After lunch on our back deck one warm day, an artist friend, visiting with her husband, asked all the grandbeans who would sit still if she could draw their picture. Four of the children managed to restrain their wiggles, and the results charmed us all.

Like most children, our grandbeans love to draw – usually on paper, but sometimes on skin and other things, oh dear. Since Denyse’s visit, the girls have taken up portraiture themselves. Their drawings explode with a tangle of exuberant lines. I adore the pictures they give the Preacher and me. We often display them like fine art.

The childish drawings make everyone smile. I sent a fresh sketch to my sister early one morning – a portrait four-year-old Sherah had drawn of me while trying to be still during her preacher father’s sermon.

The ping of my incoming text woke Beverly up. “Hah! That’s as hilarious as it is amazing,” she responded, commenting specifically on the portrait’s noticeable bald spot.  “I laughed so hard,” she said, “that I couldn’t go back to sleep.”

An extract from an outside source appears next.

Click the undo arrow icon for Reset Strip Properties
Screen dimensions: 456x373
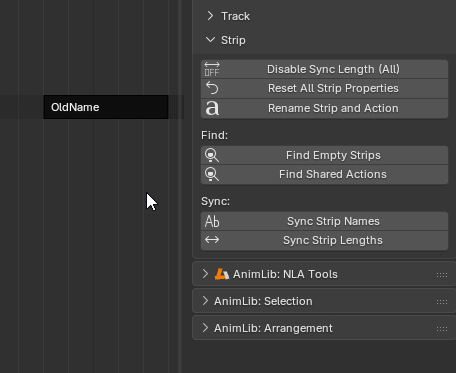point(212,88)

I don’t have a bald spot, but I forgive Sherah. Children draw what they see from their perspective. The top of a head must be uninspiring to any artist, let alone to a four-year-old pixie who can’t even see the top of someone tall.

Her drawing of me features a startling set of teeth – three large ones on top, and six below, some as sharp as a shark’s. (I forgive the little artist for that too.) She also added nose holes in the bottom two corners of my triangle nose. “These are not details that most children draw,” my sister commented. “Gotta keep that. Maybe frame it.”

When I had prepared for church that Sunday morning, mind you, I took special care with my appearance. The mirror told me I looked good, even better than usual. But when I saw myself through my grandchild’s eyes – bald, bug-eyed and shark-toothed, I had to go back to my mirror to see if I could see what she saw.

That’s not the only time I’ve wanted to check my true appearance. I’ve learned that, like Sherah’s portrait of me, when it comes to loving others, some people see me differently than I see myself.

In 1 Corinthians 13, the Apostle Paul gives a thorough list of what it means to practice genuine love. And in those times when pride tempts us to feel we’ve passed the ugly test, he confirms in verse twelve that God sees the true state of our hearts – and wants to bring us face to face with that truth.

“For now we see through a glass, darkly; but then face to face: now I know in part; but then shall I know even as also I am known.”

God, as much as we’d rather not see it, show us the truth about our love-walk – and help us to be what you want to see.

Sherah's portrait. And she thinks I'm beautiful!
Sherah’s portrait. And she thinks I’m beautiful!